◆ Short exercise 1 ◆
Answer these questions using the T.B. Penick profile:
(a) What was the dollar value of the design/assist project with Turner Construction?
(b) How did the great-grandfather haul construction materials when he started the business?
(c) About what percentage of the company's work is in the San Diego area?
◆ Short exercise 2 ◆
Rewrite everything in the T.B. Penick profile from "Branching into divisions" down to "a revenue trend.", substituting "mule and wagon" for "horse and trailer".

◆ Document section ◆
>> START
One recent win for T.B. Penick in this category was a $93 million design/assist project with San Diego's Turner Construction for a 14-story student housing project for the University of California, San Diego. This project, along with others in the pipeline, will add $50 million to the bottom line this year.

Branching into divisions

Marc and Tim have brought the company a long way since their great-grandfather established the business more than 100 years ago, hauling construction materials with horse and trailer. Over the years as the business passed through the generations, its focus changed according to market expectations and customer needs. By the mid-1980s both Marc and Tim were working fulltime at the family business, implementing business management planning techniques they believed would put the company in a profitable growth position. By the late 1990s, when the brothers took full ownership of T.B. Penick, the company was moving upward on a revenue trend.

Today T.B. Penick has about 400 employees, and they perform a mix of general contracting and subcontracting work. T.B. Penick performs jobs all over the country, with about 60 percent of its work in the San Diego area. As quickly as the company has grown, the Penicks used foresight to avoid some of the pitfalls companies encounter during times of rapid growth.
>> END
Raw records:
>> START
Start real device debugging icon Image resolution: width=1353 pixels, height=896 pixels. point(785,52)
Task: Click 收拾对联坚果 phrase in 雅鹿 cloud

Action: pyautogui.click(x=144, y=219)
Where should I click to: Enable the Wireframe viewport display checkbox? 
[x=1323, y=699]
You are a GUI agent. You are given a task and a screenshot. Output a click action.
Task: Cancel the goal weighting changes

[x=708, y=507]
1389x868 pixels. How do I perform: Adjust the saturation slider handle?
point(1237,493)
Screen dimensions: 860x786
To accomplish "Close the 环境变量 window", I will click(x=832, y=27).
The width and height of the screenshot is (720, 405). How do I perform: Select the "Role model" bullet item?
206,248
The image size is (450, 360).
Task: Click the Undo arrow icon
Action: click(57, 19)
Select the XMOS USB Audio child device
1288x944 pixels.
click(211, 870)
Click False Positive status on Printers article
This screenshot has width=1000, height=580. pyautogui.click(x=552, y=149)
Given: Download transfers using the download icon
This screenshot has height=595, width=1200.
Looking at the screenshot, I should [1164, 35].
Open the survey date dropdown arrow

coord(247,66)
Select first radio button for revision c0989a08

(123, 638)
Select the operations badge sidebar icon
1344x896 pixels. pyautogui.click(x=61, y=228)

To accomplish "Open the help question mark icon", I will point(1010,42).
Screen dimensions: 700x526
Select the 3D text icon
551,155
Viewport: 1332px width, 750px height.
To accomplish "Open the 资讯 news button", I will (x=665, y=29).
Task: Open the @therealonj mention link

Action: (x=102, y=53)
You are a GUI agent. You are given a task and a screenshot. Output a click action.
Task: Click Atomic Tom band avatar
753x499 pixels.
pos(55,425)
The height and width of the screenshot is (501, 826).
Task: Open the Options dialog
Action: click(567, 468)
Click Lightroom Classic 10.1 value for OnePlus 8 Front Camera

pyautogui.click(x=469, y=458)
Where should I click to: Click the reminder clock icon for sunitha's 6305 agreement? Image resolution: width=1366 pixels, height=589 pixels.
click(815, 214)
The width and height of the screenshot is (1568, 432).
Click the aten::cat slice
>> END
◆ Final result 1 ◆
(a) $93 million
(b) With horse and trailer
(c) About 60 percent

◆ Final result 2 ◆
Branching into divisions

Marc and Tim have brought the company a long way since their great-grandfather established the business more than 100 years ago, hauling construction materials with mule and wagon. Over the years as the business passed through the generations, its focus changed according to market expectations and customer needs. By the mid-1980s both Marc and Tim were working fulltime at the family business, implementing business management planning techniques they believed would put the company in a profitable growth position. By the late 1990s, when the brothers took full ownership of T.B. Penick, the company was moving upward on a revenue trend.